Shuzenji Temple Daruma
Recently, Tepco doubled the amount of radiation released by the plant in the days after the March 11 tsunami, admitting they were initially negligent or lying. Why the government hasn't taken over responsibility for managing the crisis is a question more and more people are beginning to ask. Today, on the three-month anniversary of the quake, thousands of anti-nuclear protesters marched throughout Japan increasing pressure on the government to shut down more nuclear plants. Japan is running only 19 of the 54 reactors in operation before of the disaster. As summer approaches, the peak season for energy consumption, fears are being raised about serious power shortages.

Mount Fuji, Lake Yamanaka
But not all is doom and gloom. The Japanese have an expression, “gaman suru,” which loosely translates as “stoic perseverance.” The great Ukiyo-e artist, Hokusai, created his iconic series, “Thirty-six Views of Mount Fuji” (富嶽三十六景, Fugaku Sanjūrokkei), and it includes images that have come to be identified with Japan itself. Despite all the different perspectives and locales, Mount Fuji appears as an immovable and stoic force in each painting of the series, an ever-present reminder of nature’s resilient continuity. Today, Fuji encapsulates the “gaman suru” spirit more than ever.

The Great Wave off Kanagawa (Kanagawa oki nami-ura 神奈川沖浪裏)

Friday, January 08, 2010

5 Years On: The Tsunami In Aceh



It's been just over five years since the "cobra wave" lashed out in the Indian Ocean on the morning of December 26th in 2004. I went to investigate while living in Indonesia in the summer of 2005 and filed this story for the Hong Kong Standard.



For donations at Uleh-leh
Six months later, the scene was still a horrific one. There were fragments of bone embedded in the parched land, shallow mass graves exposing limbs and packs of dogs roaming around.
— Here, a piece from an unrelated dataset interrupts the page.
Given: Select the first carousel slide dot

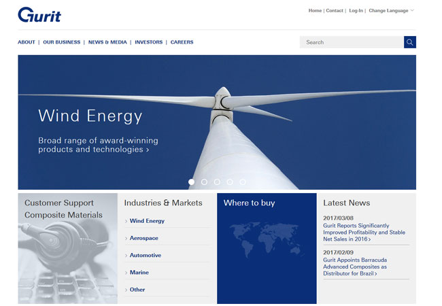Looking at the screenshot, I should (x=192, y=182).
But there was also hope - I met this survivor, a young man by the name of Akbar, who generously shared his story with me. Here's a snippet:

"Standing amid the collapsed rubble of Merduati, a kampong, or neighborhood, in the city of Banda Aceh, there is little sign of rebuilding and Akbar finds it difficult to feel much hope.

Instead, he points to where he was sleeping when the "cobra wave" struck. "Like a blender" it overturned and churned the furniture in the ground floor bedroom. Fleeing upstairs from the fast-rising water, he leapt out the window and ran towards the Baiturrahman Mosque near the city center.
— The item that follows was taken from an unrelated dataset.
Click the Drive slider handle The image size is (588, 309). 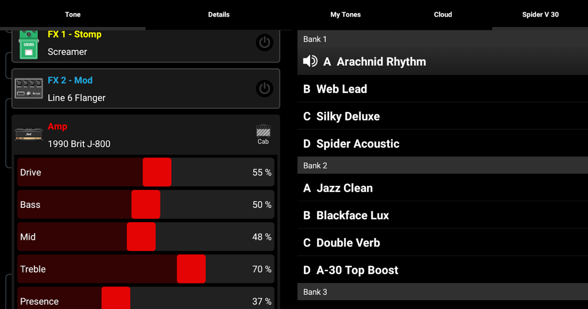tap(157, 172)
He wasn't fast enough. The wave swallowed up Akbar, carrying him along amid the debris and carnage until he clutched a branch at the top of a tree and held on for his life. He stayed there for more than two hours, watching bodies, trucks and parts of houses, the entire life of his hometown, swirl beneath him as the wave slowly receded back into the heart of the Indian Ocean.



When Akbar eventually returned to his home, it was flattened and the tsunami had extracted a precious toll: Twelve members of his family including his father had been killed.



Now Akbar's face seems far older than his 25 years as he recalls that day. Walking among the broken shards of cement at the edge of the ocean at Uleh-leh, the former village where the wave first struck, shadows of remorse and bitterness darken his expression. He stops and stares pensively at Pulau Weh, a small island off shore, then gazes out to the wide open sea beyond.

"Is that where it came from?" I asked.

Akbar nodded then swept his arm across the horizon, "And from there, there, everywhere."

Today his mother and older brother live in Meulaboh, 250 kilometers south along the coast. He rarely sees them as the road connecting the two cities has not yet been repaired after being wiped out by the tsunami. It takes about nine hours over a rough mountain pass, much of it gravel, to reach the town.



Akbar is the only one of his family to have remained in Banda Aceh, the provincial capital, living with a friend while studying nursing at the University of Muhammadiyah. He is determined to keep going. When he can he works as a taxi driver, hoping to earn enough to rebuild his home."